I’ve been so focused on my reading about reading (and about books) recently, that I’d nearly forgotten that I’ve actually read fiction recently. Or rather, not that recently, as I haven’t read any in nearly three weeks (although I intend to rectify that problem shortly).
In addition to being the year of my return to books in general, this also appears to be the year of my return to books past in particular. In some ways I feel guilty rereading old favorites—there are simply so many good books I’ve yet to read, why should I return to those I know well? There is, however, a great comfort in the familiarity of old books—a sense of returning home or returning to a simpler time and place. I also take encouragement in this suggestion from Beowulf on the Beach: What to Love and What to Skip in Literature’s 50 Greatest Hits (Jack Murnighan): “Don’t have literary one-night stands. Go back again and again; the really good ones get better and better.” Of course, I am ready to acknowledge that Murnighan likely had in mind a higher class of literature than the favorites I have most recently re-read, but in some ways the truth still holds. Except for the most simple and shallow of books, there seems always something more to find.
I find this especially true in The Chronicles of Narnia, which I am slowly revisiting. Other than the first, most famous book, I believe I have only read any of the books once previously, most likely when I was still in elementary school (I can’t recall with certainty). Although the parallels between The Lion, the Witch, and the Wardrobe and the Gospel accounts of the death and resurrection of Jesus were obvious to me at the time (as well as those of the creation story in The Magician’s Nephew with Genesis), I did not really recognize any of the other Christian themes or allusions made within the series. After all, I was mostly reading them because they were fun and I had an insatiable thirst for books. Reading them now, though, most recently having finished The Silver Chair, I can see a greater depth, the more subtle messages that are easy to gloss over as a child. For example, the adversary in The Silver Chair, who holds Prince Rilian captive and seeks to prevent Jill and Eustice from his rescue, is seen in two forms—that of a “most beautiful lady” and that of a vile green serpent. The ideas of duplicity and that evil may be disguised in beauty are not so complicated as to confuse a young reader, but point to a deeper meaning than simple surface reading suggests. The serpent imagery is also suggestive of the serpent that tempted Eve in the Garden of Eden—as that serpent brought her death, so this serpent kills Rilian’s mother. These readings are not necessary to the enjoyment of the story, but do add another level of enjoyment to be discovered on a subsequent read.

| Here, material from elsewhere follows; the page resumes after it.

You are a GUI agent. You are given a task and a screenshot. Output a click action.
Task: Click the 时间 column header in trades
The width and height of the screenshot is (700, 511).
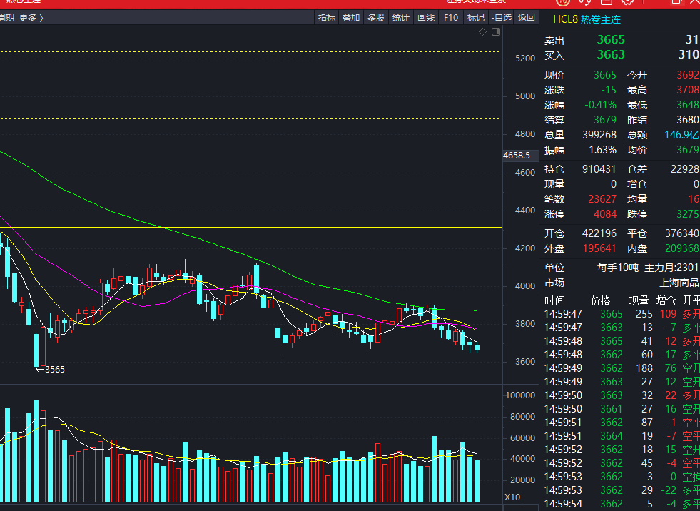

The other reread I finished recently, L.M. Montgomery’s The Blue Castle is not so deep. It is a simple story of a young woman’s yearning for freedom and love, and how she eventually finds both. As I was also beginning to read Reading Like a Writer at the same time, in which Francine Prose advocates “close reading,” I found myself attempting to slow down and really absorb the words of the story, instead of the hurried pace I more typically take. I found this to enhance both my enjoyment and appreciation of the story. Montgomery includes many poetical passages describing the woods surrounding the town of the story’s setting. By slowing down and looking at these passages closely, I was able to appreciate the beauty and whimsy of the descriptions. It also drew me to contemplate the hurried nature of contemporary life and the separation of so many of us from nature. We close ourselves off from nature, perhaps seeing it only through a television screen. Our ancestors, in contrast, were often intimately familiar with the world outside their doors, lacking the many distractions we have and the “modern conveniences” which allow us to ignore the natural world almost completely. After finishing this book, I am inspired to find and read a work (perhaps a series of essays?) on nature. My mom, an avid gardener, has several such books I could choose from, I am sure.